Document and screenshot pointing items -
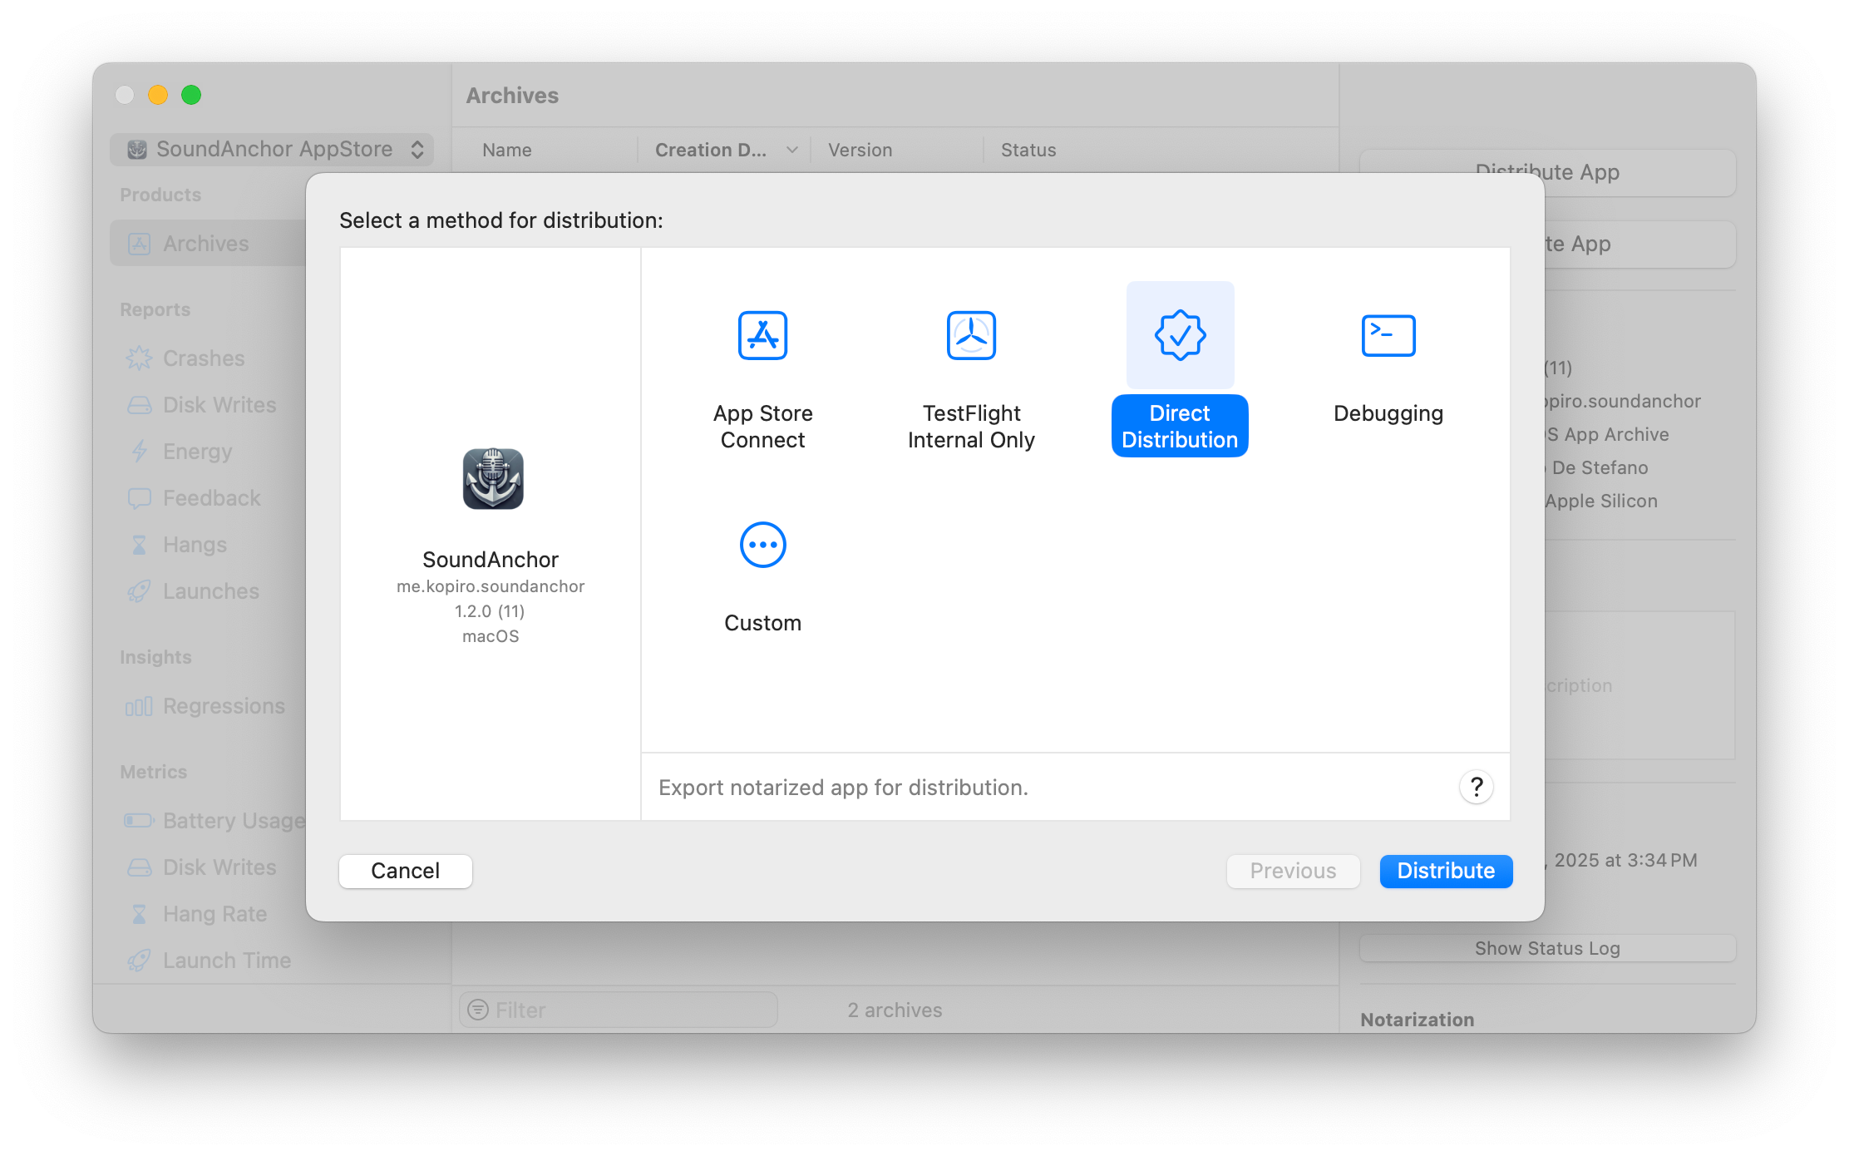Pick the Debugging terminal icon

(x=1388, y=335)
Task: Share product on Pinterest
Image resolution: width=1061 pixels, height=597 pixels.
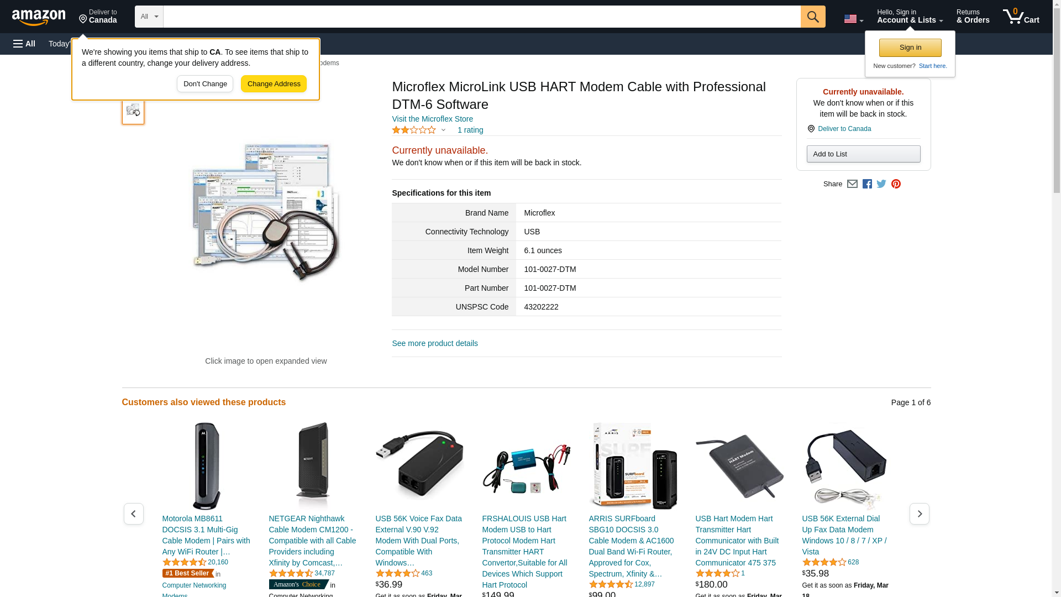Action: tap(896, 184)
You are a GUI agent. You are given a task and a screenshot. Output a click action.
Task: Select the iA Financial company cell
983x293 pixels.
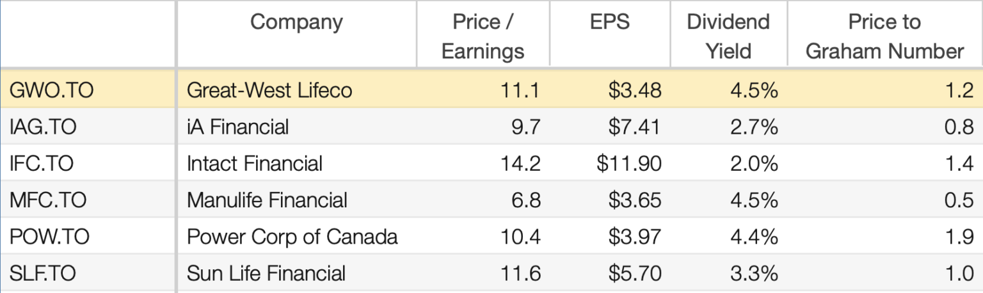pyautogui.click(x=237, y=127)
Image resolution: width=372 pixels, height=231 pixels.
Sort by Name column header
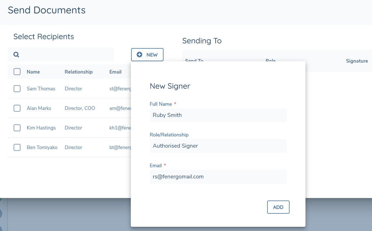click(x=33, y=72)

Short exercise -
Reproduce every line of the items above word for word, omitting the pictures.

Output below -
Pick the Debugging terminal icon

(x=1388, y=335)
Task: Share product on Pinterest
Image resolution: width=1061 pixels, height=597 pixels.
Action: tap(896, 184)
You are a GUI agent. You are given a task and a screenshot. Output a click action.
Task: Select the iA Financial company cell
983x293 pixels.
pyautogui.click(x=237, y=127)
Image resolution: width=372 pixels, height=231 pixels.
Sort by Name column header
click(x=33, y=72)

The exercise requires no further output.